Even the entry-level price of $350 per day is beyond most budgets, especially if you’re a startup founder or a new grad putting together a portfolio. So what can you do? You can take your chances with a low-price freelancer from one of the freelance markets online.
Hiring a low-cost freelancer
There's a cheaper option if you're looking for someone else to do the work for you. Freelance marketplaces like Upwork and Fiverr list motion designers starting around $20/hr. And the good news is, it just might work. It also might be a terrible waste of time as you cannot know if they are the experts they claim to be. Don't get me wrong, many of them are, but anyone can register.
A few hard-earned tips:
- Find the freelancer yourself rather than hiring those who contact you after you post your job.
- Don't hire those who get in touch seconds after you post your job.
- Give them a small task to see if they deliver and you like working with them.
- Be extremely specific about what you want; mock up the keyframes in Figma.
- Give them a "manual" for how to work with you. How fast do you want them to respond? What's your deadline? How often should they check in with you?
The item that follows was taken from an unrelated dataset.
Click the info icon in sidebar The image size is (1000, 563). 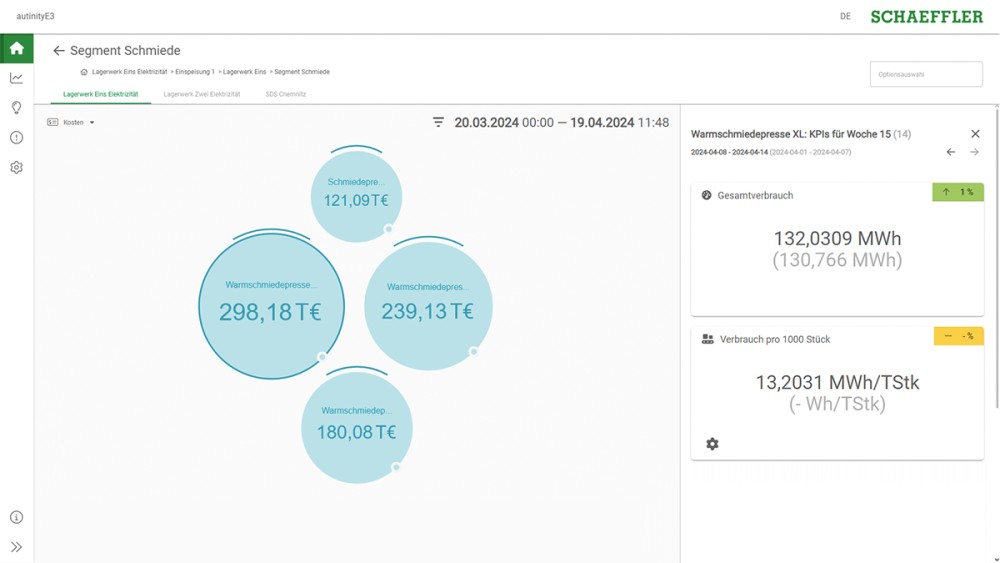coord(16,517)
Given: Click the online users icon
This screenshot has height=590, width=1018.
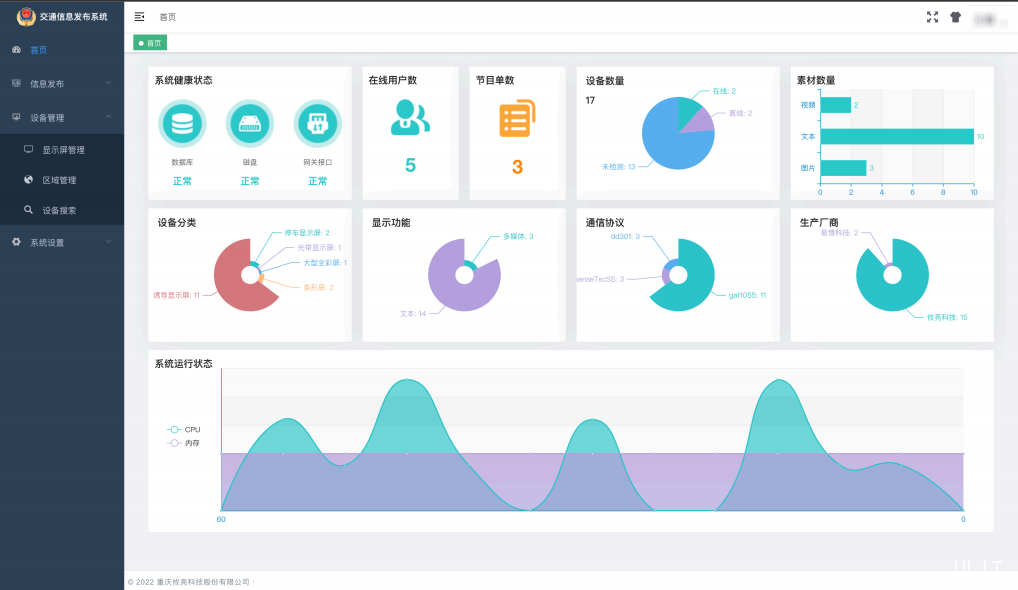Looking at the screenshot, I should tap(410, 118).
- Start with a small and simple task and see how well they handle it. Then, slowly expand with tasks that require more creativity.
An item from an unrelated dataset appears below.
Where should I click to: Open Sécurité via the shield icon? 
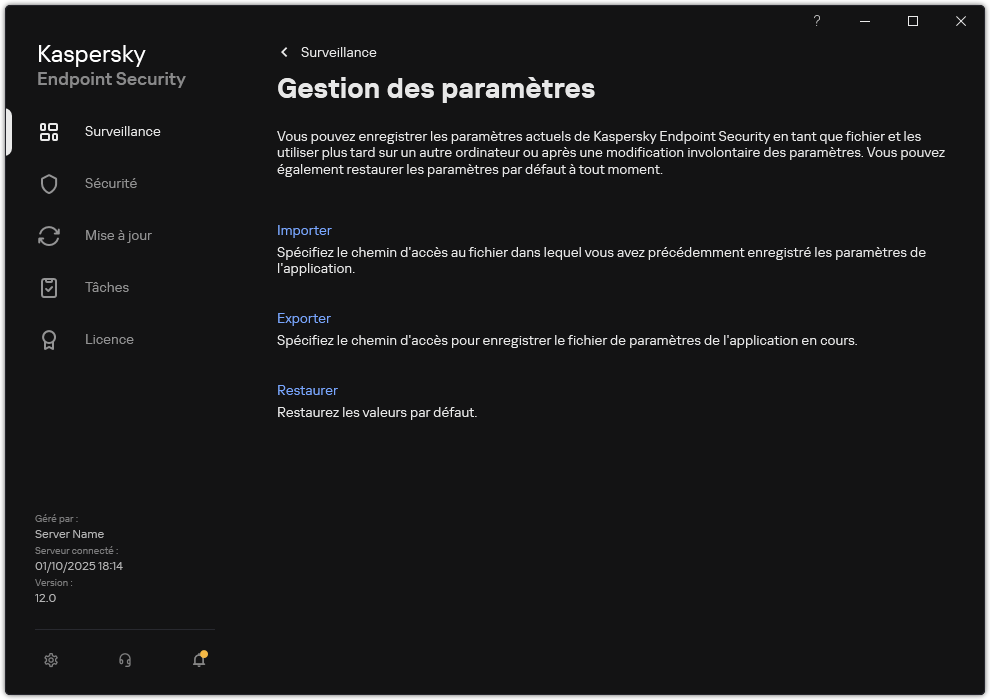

- Hire more than one if you're in a rush.
Do it yourself
You're probably naturally curious and eager to learn new things as a designer. That's great! Learning how to animate 3D objects is an insanely useful skill, and the work is so satisfying you'll have a hard time putting it down.
Luckily, many people on YouTube are ready to teach you how to do it.
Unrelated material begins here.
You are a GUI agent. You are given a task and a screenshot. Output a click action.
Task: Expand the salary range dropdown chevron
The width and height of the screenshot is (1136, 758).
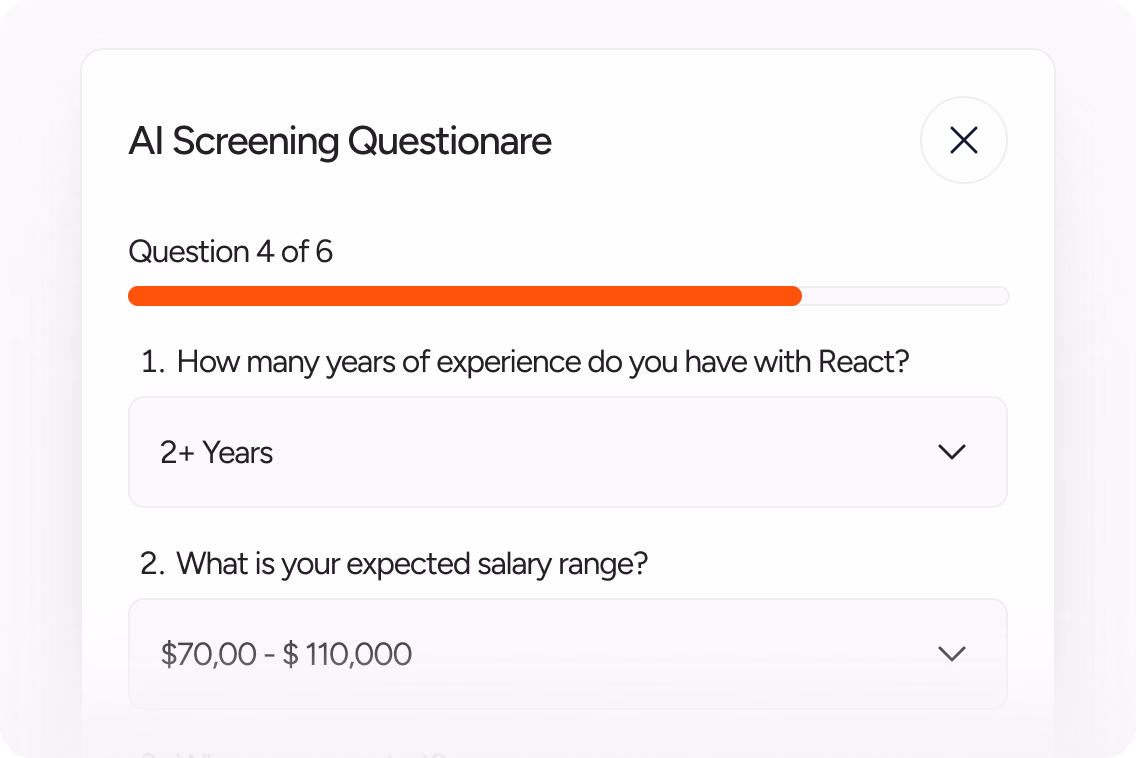(952, 654)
There are also lots of templates for After Effects and Apple Motion. one of the biggest collections is from Envato.
Just have fun
While 3D is a fun and useful skill, most of us don't have the time, money, or patience for that learning curve. But the good news is that easier 3D modeling and animation are starting to appear. One is Rotato (you're on Rotato's site right now,) but if you want to go a step deeper and get your hands dirty with making 3D models in a modern web environment, look at Spline or the Blender course above. Spline has a free plan, and Blender is free and open source.
Whichever route you take, remember to have fun. If you rush through because you see mockup animations as a necessary evil, it's not worth it to go for the full learning experience. I founded Rotato while in this exact situation. I was in a hurry, my focus was on building, and I just couldn't find a solution that could give me the best of both worlds while I could have fun at the same time.